Gesuchte US-Amerikanerin am Münchner Flughafen geschnappt

Beinahe täglich nimmt die Bundespolizei mit Haftbefehl gesuchte Personen fest. Manche gehen vom Flughafen direkt in Haft, andere entgehen durch Zahlung einer Geldstrafe dem Gefängnis.
Beinahe täglich nimmt die Bundespolizei mit Haftbefehl gesuchte Personen fest. Manche gehen vom Flughafen direkt in Haft, andere entgehen durch Zahlung einer Geldstrafe dem Gefängnis.
Sie lebt die Globalisierung; in Bosnien-Herzegowina geboren, us-amerikanische Staatsbürgerschaft, ein paar Jahre in Deutschland und jetzt in Bosnien wohnhaft. Allerdings hat die 35-Jährige bei ihrem Umzug in ihr Geburtsland noch Altlasten aus Bayern mitgenommen. Am Mittwochnachmittag (9. Januar) haben Bundespolizisten sie an ihre Justizschulden erinnert. Die Reisende fiel den Beamten bei ihrer Ankunft aus Sarajewo auf. Bei der Einreisekontrolle entdeckten die Beamten eine Fahndungsnotiz der Justiz im Chiemgau.

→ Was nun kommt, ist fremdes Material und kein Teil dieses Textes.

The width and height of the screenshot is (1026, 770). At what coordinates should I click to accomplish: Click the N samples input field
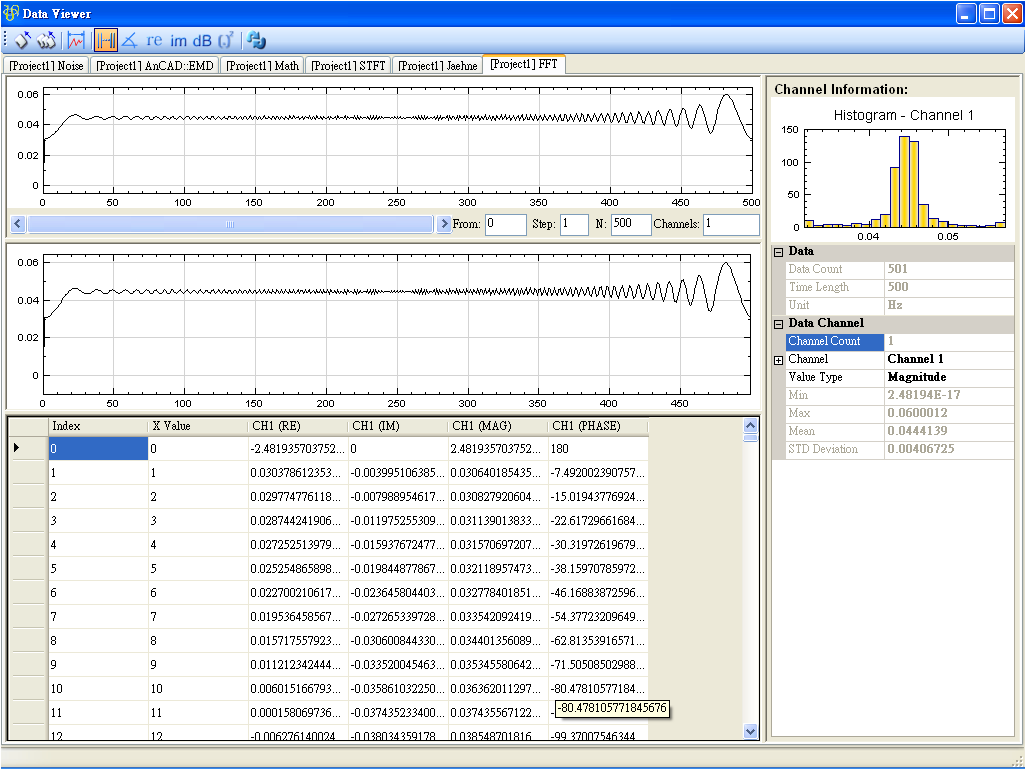coord(630,225)
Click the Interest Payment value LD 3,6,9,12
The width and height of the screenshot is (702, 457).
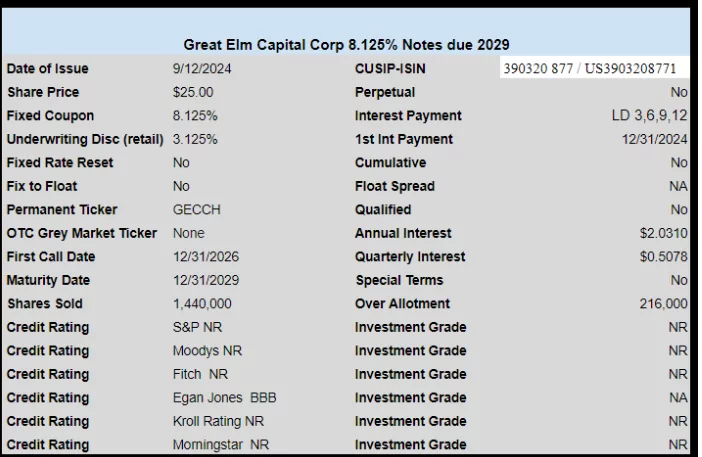649,115
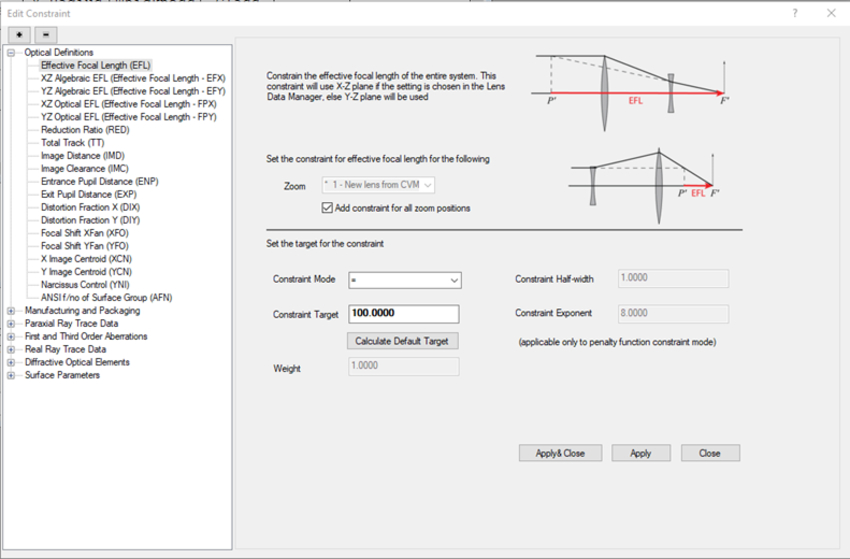Select Total Track (TT) constraint
Viewport: 850px width, 559px height.
(x=72, y=143)
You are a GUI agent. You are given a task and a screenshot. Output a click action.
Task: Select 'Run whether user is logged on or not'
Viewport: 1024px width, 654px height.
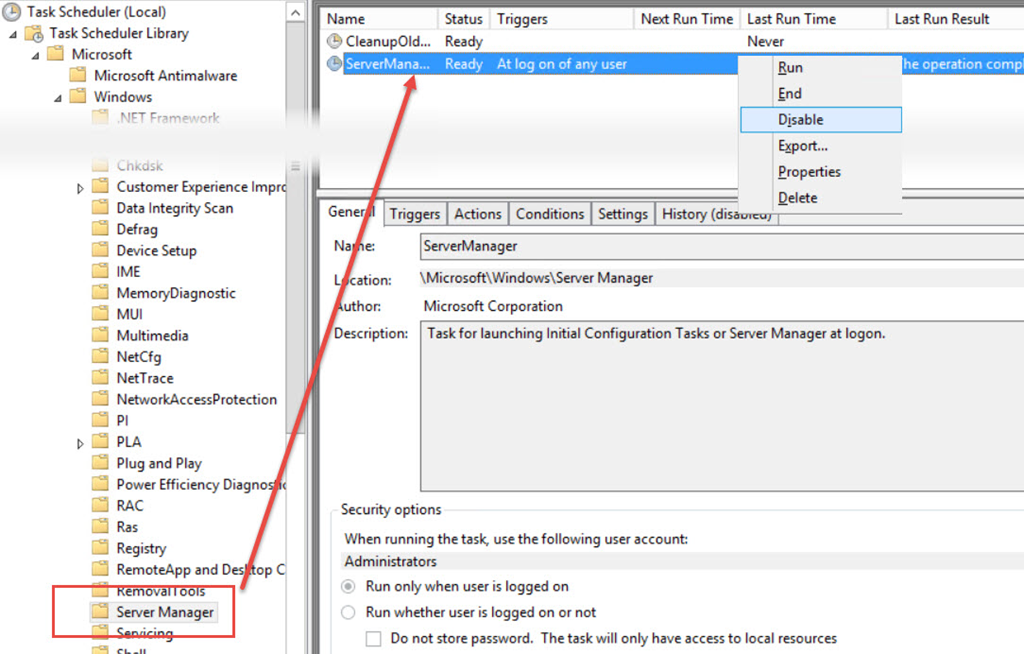(348, 612)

Das Amtsgericht Rosenheim hatte die gebürtige Bosnierin Ende Mai letzten Jahres wegen Verstoßes gegen das bundesdeutsche Betäubungsmittelgesetz zu 1.800 Euro Geld- oder 60 Tagen Ersatzfreiheitsstrafe verurteilt. Die junge Frau war Ende des Vorjahres auf der Autobahn A8 beim Schmuggel von Kokain erwischt und festgenommen worden. Noch bei der Polizei hatte sie damals 500 Euro zur Sicherung des Strafverfahrens hinterlegen müssen. Dem folgenden Rosenheimer Richterspruch hatte die Amerikanerin offensichtlich ebenso wenig Bedeutung beigemessen wie den deutschen Gesetzesnormen ein paar Monate zuvor. Daher war sie der bayerischen Justiz nach Anrechnung der vor Ort bezahlten Sicherheitsleistung noch 1.300 Euro Geldstrafe plus 78,50 Euro an Verfahrenskosten oder ersatzweise 43 Tage Haft schuldig geblieben. Folglich hatte die Staatsanwaltschaft in Traunstein die 35-Jährige Ende Oktober 2018 zur Festnahme ausgeschrieben.

Nachdem Bundespolizisten am Münchner Flughafen die Gesuchte jetzt verhaftet hatten, zahlte sie den fälligen Restbetrag in vollem Umfang bei der Bundespolizei ein. So konnte sie nach Abschluss der polizeilichen Maßnahmen die Wache auch wieder verlassen.